Not sure if some would consider this a rescue story or not, but here goes:

My friend had three cats, and was going to take two to the pound because she couldn't take care of all three. I tried to talk her out of it, and then she remembered my birthday was coming up. She offered to give me her two males who are brothers for my birthday. Of coarse I said yes, and they have been living with me ever since. The best birthdayh presents I ever had!


----------



## seashell (Dec 5, 2003)

Yes, I think you did rescue those cats from goodness knows what fate at the pound. What are their names? How long have you had them now?

seashell


----------



## tiggerbaby (Jul 25, 2008)

Their names are Fluffy & Smokey Bear. They are Burmese/Main **** mix. Chocolate/tan in color, with the pretiest blue eyes.
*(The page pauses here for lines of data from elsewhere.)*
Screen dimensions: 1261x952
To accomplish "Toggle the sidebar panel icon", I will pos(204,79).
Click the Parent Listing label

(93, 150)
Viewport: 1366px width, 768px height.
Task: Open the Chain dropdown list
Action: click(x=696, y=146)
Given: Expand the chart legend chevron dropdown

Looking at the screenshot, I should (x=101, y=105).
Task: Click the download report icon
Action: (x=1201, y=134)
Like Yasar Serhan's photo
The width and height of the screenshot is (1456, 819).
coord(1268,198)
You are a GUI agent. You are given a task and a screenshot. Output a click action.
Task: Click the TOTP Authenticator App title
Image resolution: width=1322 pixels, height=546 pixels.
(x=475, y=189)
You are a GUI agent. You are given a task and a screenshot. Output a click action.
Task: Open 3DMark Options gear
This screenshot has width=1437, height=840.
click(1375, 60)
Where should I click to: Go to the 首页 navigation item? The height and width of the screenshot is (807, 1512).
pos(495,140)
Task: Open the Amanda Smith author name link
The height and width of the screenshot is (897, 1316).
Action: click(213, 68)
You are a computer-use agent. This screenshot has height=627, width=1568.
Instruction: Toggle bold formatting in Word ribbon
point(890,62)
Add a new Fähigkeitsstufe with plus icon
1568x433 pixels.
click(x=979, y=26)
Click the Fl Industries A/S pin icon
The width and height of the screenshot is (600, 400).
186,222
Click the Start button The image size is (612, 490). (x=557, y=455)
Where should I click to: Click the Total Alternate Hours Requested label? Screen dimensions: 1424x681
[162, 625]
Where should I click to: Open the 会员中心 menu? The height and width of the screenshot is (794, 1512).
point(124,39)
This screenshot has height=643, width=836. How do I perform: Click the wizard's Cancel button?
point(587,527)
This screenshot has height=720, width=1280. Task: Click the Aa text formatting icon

I have had them for 2 years now and know I couldn't do without them, they are such an important part of my life!


----------



## kindyroot (Apr 17, 2009)

Just tell me when your birthday is, I have some more two gifts for you :bday :mrgreen:


----------



## tiggerbaby (Jul 25, 2008)

kindyroot said:


> Just tell me when your birthday is, I have some more two gifts for you :bday :mrgreen:


Awwwee, thanks! My birthday is March 9th


----------